**WHAT IS NEEDED**
Take the entries below and print, exactly, the stretch from the line containing "Viewport: 664px width, 445px height." through the line containing "Choose the 删除 radio option", both included.

**SUPPLIED MATERIAL**

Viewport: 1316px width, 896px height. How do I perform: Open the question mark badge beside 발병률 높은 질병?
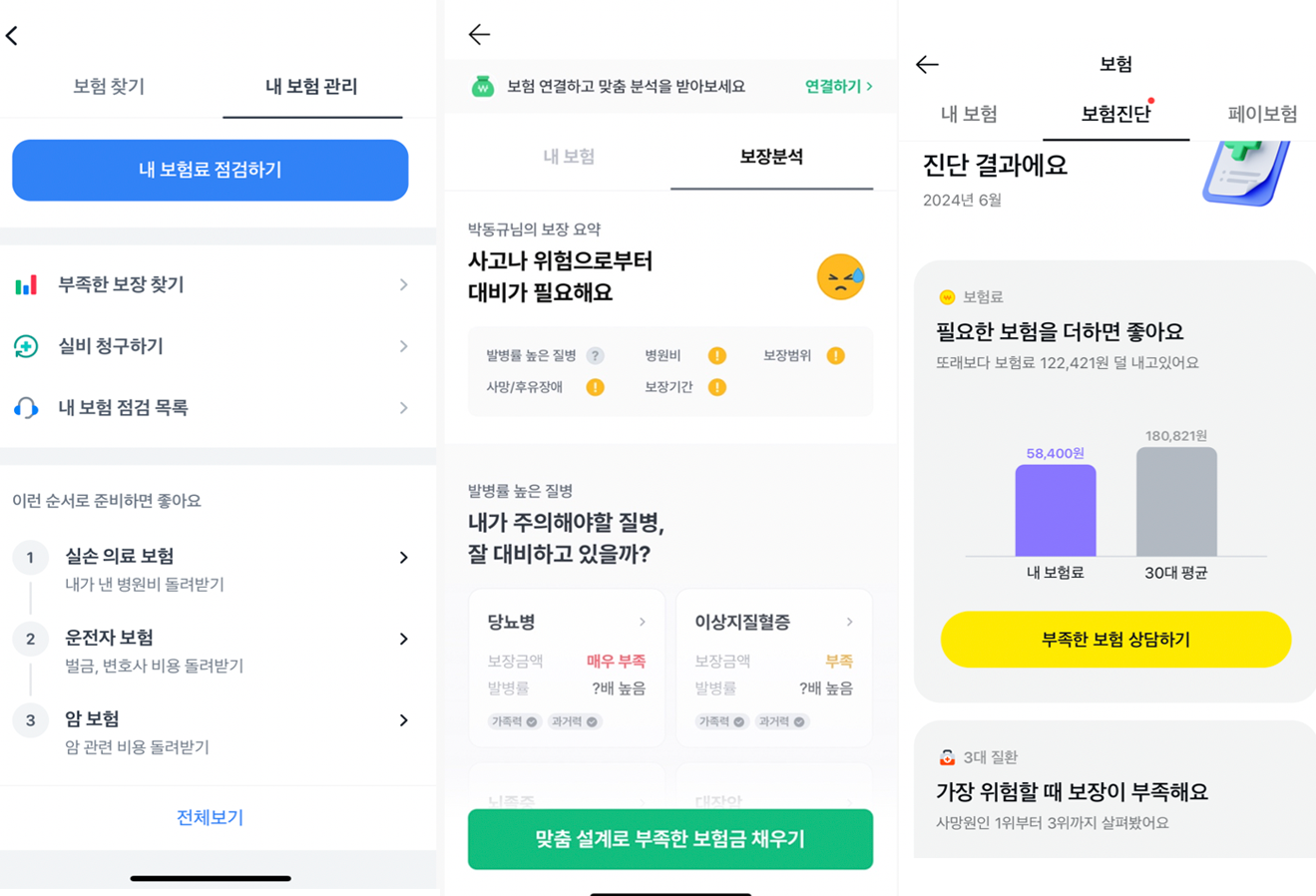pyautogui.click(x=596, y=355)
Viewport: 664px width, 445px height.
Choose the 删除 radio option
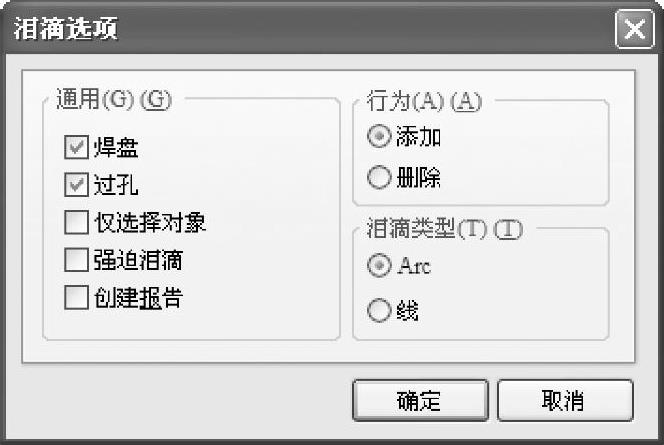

--

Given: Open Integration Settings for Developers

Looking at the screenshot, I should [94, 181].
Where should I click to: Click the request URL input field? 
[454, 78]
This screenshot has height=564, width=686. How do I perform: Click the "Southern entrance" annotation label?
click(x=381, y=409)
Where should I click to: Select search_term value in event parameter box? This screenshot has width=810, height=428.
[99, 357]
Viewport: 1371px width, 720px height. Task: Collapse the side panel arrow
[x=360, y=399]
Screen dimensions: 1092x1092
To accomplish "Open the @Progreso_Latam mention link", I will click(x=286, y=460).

**RESPONSE TO THE EXERCISE**
Viewport: 664px width, 445px height.
Choose the 删除 radio option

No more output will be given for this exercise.